Due to the nature of the beast, data centres are prime targets for energy savings. They are power hungry yet well metered and therefore, great places to start flexing those cost-saving muscles. Most data centre operators have existing monitoring systems in place. At a minimum, these systems can produce totals for utility and IT load, so baselines are there. Savings are easy to estimate, and therefore, the great machine is often asked to do more with less. This is by no means the only challenge data centre operators face today.

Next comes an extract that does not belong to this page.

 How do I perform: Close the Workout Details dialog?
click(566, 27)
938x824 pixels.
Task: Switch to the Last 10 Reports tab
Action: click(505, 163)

These are no idle thoughts. As concerns about our energy reserves grow, everyone should make it a norm to be as energy-efficient as possible. The European Commission Institute for Energy and Transport acknowledged this fact in 2008 by creating a voluntary EU Datacentre Code of Conduct, which, like all similar schemes, will involve submitting annual reports. The submission process will involve energy baselines, initiatives and action plans. Getting baseline data out of a traditional data centre should be easy, but identifying initiatives and formulating action plans could be a headache if the monitoring systems are not capable of producing detailed live reports on how the data centre actually runs. The action plans will most likely include things like virtualization and optimal resource utilization, but without proper monitoring systems it is very difficult to make the right move.